The state raises the issue of whether Bergh produced sufficient evidence to support the conclusion that he was in fact denied assistance of counsel in Colorado. See State v. Mellett, 642 N.W.2d 779, 789 (Minn. App. 2002) (holding that the defendant must come forward with some evidence that he was deprived of counsel before the state will have the burden to show the absence of a constitutional violation), review denied (Minn. July 16, 2002).
Bergh contends that the state has raised this issue improperly for the first time on appeal and thus has waived it. He also contends that he has satisfied his burden to produce the requisite evidence.
Although the state likely has waived this issue, we hold that Bergh did meet his burden of production. In his affidavit he states that he was arrested in Colorado for DWI and was not given an opportunity to consult with counsel before submitting to a blood test.
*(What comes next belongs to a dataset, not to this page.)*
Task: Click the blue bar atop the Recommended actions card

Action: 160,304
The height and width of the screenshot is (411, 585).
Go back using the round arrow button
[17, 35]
These facts, which the state does not dispute, coupled with the state’s stipulation that, under Colorado law, Bergh was not entitled to consult with an attorney before submitting to a test, satisfy Bergh’s burden under Mellett. If this were a case solely involving Minnesota law, the affidavit would be insufficient because it does not reveal that Bergh requested assistance of counsel before his test decision. But in Colorado that request would have been futile, unless we are to speculate that the Colorado authorities would gratuitously violate Colorado law and allow Bergh to speak with a lawyer before choosing to test or not. We do not require affidavits to reflect engagement in futile acts.
Because appellant’s prior Colorado license revocation resulted from an uncounseled chemical test, it violates his Minnesota constitutional rights and may not be used to enhance appellant’s current Minnesota offenses.